#### BRANO FORNITO:
____________________

Tra tutti gli aspetti sfuggenti della vita di Jane Austen, i moti del suo cuore sono in assoluto i più inafferrabili.
Ci è concesso baloccarci con pochissimi, striminziti indizi sparsi qua e là nelle sue lettere e nei ricordi altrui. Ci intestardiamo a tentare di colmarne i vuoti, a definirne i contorni, a stabilirne le certezze, con l’aiuto della nostra fantasia e delle nostre riflessioni. E proviamo a consolarci maldestramente del fatto (questo, sì, del tutto certo per quanto ci rattristi) che non avremo mai una realtà con cui sostituirli. Di fatto, della sua vita sentimentale non sappiamo niente. Proprio come la lingua che batte immancabilmente dove il dente duole, questa lacuna fastidiosa torna sempre a tormentarci.

____________________

#### COMPITO DA SVOLGERE:
Risponda alle seguenti domande sul brano dedicato a Jane Austen:
1. Quale aspetto della vita di Jane Austen viene definito il più inafferrabile?
2. In quali fonti si trovano i pochi indizi di cui si dispone?
3. A quale immagine viene accostata la lacuna che torna sempre a tormentarci?
Il materiale riportato di seguito non ha alcuna attinenza con questo lavoro.

#### SEZIONE DEI DATI:
____________________

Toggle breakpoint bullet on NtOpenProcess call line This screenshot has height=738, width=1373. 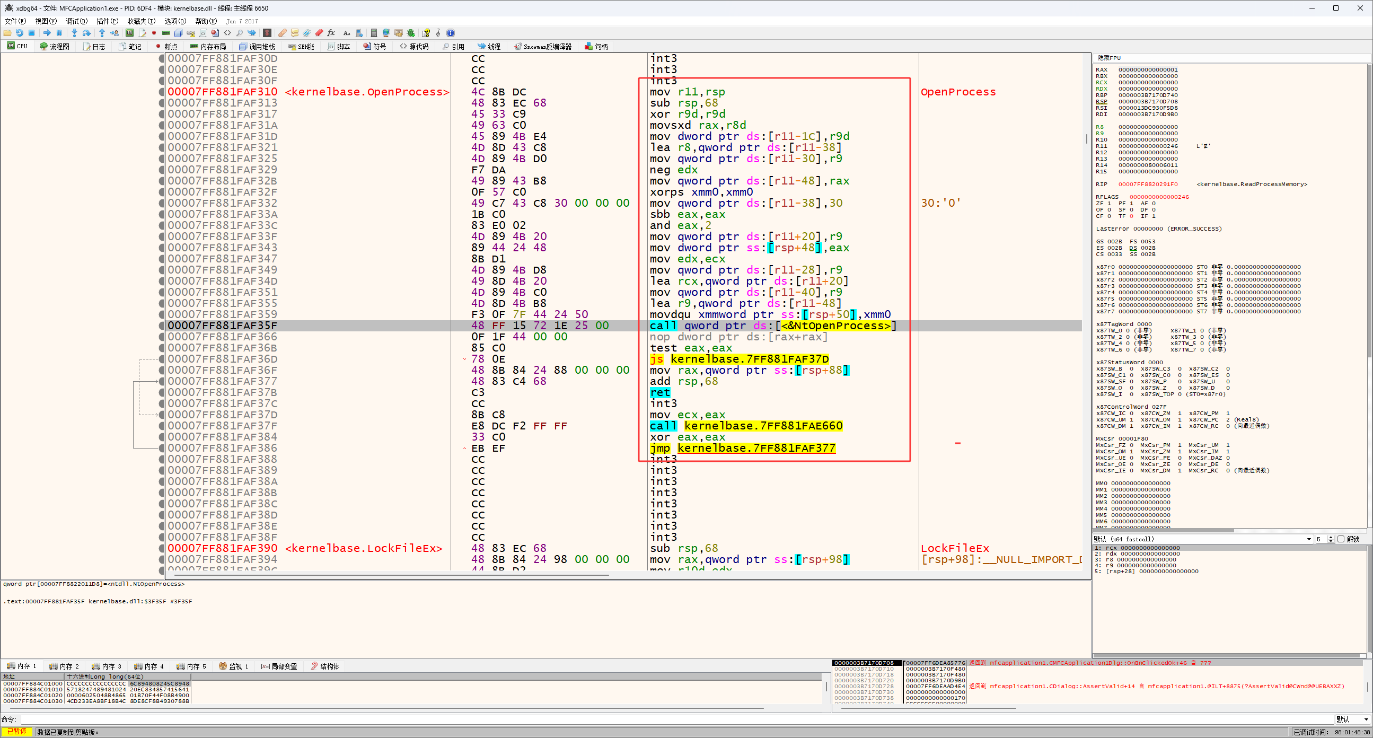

____________________

#### SOLUZIONE COMPLETA:
1. I moti del suo cuore.
2. Nelle sue lettere e nei ricordi altrui.
3. Alla lingua che batte immancabilmente dove il dente duole.